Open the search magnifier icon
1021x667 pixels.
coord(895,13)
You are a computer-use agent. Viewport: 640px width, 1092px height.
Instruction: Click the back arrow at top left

Required work: Repeat the full set of records above character for character.

Answer area:
Open the search magnifier icon
1021x667 pixels.
coord(895,13)
You are a computer-use agent. Viewport: 640px width, 1092px height.
Instruction: Click the back arrow at top left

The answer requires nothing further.